→ Problem statement: From the line that contains "ForwardingMultiset (53, 189)" to the last line of the entries, write each line out exactly; include both ends and nothing else.

(Saved data entries)
____
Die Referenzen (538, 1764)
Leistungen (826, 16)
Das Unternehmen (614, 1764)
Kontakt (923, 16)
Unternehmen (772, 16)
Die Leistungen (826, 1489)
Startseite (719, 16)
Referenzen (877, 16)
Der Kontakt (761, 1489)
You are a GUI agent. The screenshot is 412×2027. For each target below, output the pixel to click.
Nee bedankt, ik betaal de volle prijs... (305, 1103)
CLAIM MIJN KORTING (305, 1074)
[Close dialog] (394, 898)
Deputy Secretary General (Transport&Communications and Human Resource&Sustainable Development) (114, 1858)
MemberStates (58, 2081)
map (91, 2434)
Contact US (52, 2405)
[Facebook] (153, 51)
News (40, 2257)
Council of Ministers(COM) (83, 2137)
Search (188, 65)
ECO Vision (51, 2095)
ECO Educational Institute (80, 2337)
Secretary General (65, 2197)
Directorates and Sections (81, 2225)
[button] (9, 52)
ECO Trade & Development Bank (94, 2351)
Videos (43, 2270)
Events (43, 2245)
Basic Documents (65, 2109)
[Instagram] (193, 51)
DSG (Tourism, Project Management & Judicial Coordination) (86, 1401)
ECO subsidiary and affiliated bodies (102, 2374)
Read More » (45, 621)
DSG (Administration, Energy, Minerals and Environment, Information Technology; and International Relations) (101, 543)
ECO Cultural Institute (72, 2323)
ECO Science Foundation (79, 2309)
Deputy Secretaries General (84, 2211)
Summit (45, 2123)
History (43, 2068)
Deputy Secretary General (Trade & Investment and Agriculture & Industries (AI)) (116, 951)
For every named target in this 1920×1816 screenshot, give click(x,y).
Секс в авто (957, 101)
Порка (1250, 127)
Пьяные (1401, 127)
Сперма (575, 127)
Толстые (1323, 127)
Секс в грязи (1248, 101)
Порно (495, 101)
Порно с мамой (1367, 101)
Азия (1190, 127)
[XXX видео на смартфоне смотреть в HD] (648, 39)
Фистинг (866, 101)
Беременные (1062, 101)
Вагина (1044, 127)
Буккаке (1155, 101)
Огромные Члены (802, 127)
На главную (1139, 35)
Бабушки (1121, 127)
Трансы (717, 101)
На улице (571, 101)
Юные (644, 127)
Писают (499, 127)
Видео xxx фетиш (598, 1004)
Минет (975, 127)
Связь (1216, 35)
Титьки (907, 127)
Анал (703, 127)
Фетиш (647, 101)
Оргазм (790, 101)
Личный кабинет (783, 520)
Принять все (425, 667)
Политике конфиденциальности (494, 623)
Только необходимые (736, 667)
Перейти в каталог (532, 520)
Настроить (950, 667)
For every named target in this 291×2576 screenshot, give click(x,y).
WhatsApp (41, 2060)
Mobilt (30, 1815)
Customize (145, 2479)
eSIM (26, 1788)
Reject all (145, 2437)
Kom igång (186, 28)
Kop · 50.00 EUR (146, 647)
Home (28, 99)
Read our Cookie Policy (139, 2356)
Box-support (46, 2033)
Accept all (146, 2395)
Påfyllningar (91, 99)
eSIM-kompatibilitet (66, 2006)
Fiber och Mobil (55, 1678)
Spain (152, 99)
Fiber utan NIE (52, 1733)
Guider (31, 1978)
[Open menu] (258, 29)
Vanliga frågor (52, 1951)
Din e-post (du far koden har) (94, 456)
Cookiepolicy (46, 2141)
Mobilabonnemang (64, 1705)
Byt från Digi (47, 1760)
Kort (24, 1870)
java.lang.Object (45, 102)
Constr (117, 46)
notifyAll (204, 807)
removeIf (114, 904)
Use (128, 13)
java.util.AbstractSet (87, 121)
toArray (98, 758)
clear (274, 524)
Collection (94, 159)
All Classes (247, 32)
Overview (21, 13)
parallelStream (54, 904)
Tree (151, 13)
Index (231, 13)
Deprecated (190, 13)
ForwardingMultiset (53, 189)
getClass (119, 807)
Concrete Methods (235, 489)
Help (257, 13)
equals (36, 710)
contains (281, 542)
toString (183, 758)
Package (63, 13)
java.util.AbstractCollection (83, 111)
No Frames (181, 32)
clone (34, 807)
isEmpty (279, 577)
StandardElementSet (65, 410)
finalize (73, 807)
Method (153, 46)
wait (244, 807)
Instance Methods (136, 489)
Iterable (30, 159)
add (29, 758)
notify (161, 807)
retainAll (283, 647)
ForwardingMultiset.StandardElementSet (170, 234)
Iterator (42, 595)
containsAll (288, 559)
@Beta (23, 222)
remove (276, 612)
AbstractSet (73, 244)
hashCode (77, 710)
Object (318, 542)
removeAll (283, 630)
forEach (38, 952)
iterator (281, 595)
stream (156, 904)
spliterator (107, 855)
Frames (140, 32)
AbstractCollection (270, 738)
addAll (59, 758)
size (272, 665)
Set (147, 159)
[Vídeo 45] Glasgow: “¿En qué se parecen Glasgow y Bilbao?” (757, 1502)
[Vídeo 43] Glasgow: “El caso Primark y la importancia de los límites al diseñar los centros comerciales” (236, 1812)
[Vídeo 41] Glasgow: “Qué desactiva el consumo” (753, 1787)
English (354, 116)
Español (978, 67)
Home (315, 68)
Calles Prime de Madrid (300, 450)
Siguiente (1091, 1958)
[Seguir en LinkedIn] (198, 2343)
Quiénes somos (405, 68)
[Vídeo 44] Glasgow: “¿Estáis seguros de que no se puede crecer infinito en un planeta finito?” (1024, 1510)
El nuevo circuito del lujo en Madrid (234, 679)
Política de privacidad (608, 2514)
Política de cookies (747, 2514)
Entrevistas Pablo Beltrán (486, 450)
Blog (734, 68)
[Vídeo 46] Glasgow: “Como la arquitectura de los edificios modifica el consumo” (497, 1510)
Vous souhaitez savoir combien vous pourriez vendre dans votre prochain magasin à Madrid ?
____
→ Problem solution:
ForwardingMultiset (53, 189)
getClass (119, 807)
Concrete Methods (235, 489)
Help (257, 13)
equals (36, 710)
contains (281, 542)
toString (183, 758)
Package (63, 13)
java.util.AbstractCollection (83, 111)
No Frames (181, 32)
clone (34, 807)
isEmpty (279, 577)
StandardElementSet (65, 410)
finalize (73, 807)
Method (153, 46)
wait (244, 807)
Instance Methods (136, 489)
Iterable (30, 159)
add (29, 758)
notify (161, 807)
retainAll (283, 647)
ForwardingMultiset.StandardElementSet (170, 234)
Iterator (42, 595)
containsAll (288, 559)
@Beta (23, 222)
remove (276, 612)
AbstractSet (73, 244)
hashCode (77, 710)
Object (318, 542)
removeAll (283, 630)
forEach (38, 952)
iterator (281, 595)
stream (156, 904)
spliterator (107, 855)
Frames (140, 32)
AbstractCollection (270, 738)
addAll (59, 758)
size (272, 665)
Set (147, 159)
[Vídeo 45] Glasgow: “¿En qué se parecen Glasgow y Bilbao?” (757, 1502)
[Vídeo 43] Glasgow: “El caso Primark y la importancia de los límites al diseñar los centros comerciales” (236, 1812)
[Vídeo 41] Glasgow: “Qué desactiva el consumo” (753, 1787)
English (354, 116)
Español (978, 67)
Home (315, 68)
Calles Prime de Madrid (300, 450)
Siguiente (1091, 1958)
[Seguir en LinkedIn] (198, 2343)
Quiénes somos (405, 68)
[Vídeo 44] Glasgow: “¿Estáis seguros de que no se puede crecer infinito en un planeta finito?” (1024, 1510)
El nuevo circuito del lujo en Madrid (234, 679)
Política de privacidad (608, 2514)
Política de cookies (747, 2514)
Entrevistas Pablo Beltrán (486, 450)
Blog (734, 68)
[Vídeo 46] Glasgow: “Como la arquitectura de los edificios modifica el consumo” (497, 1510)
Vous souhaitez savoir combien vous pourriez vendre dans votre prochain magasin à Madrid ?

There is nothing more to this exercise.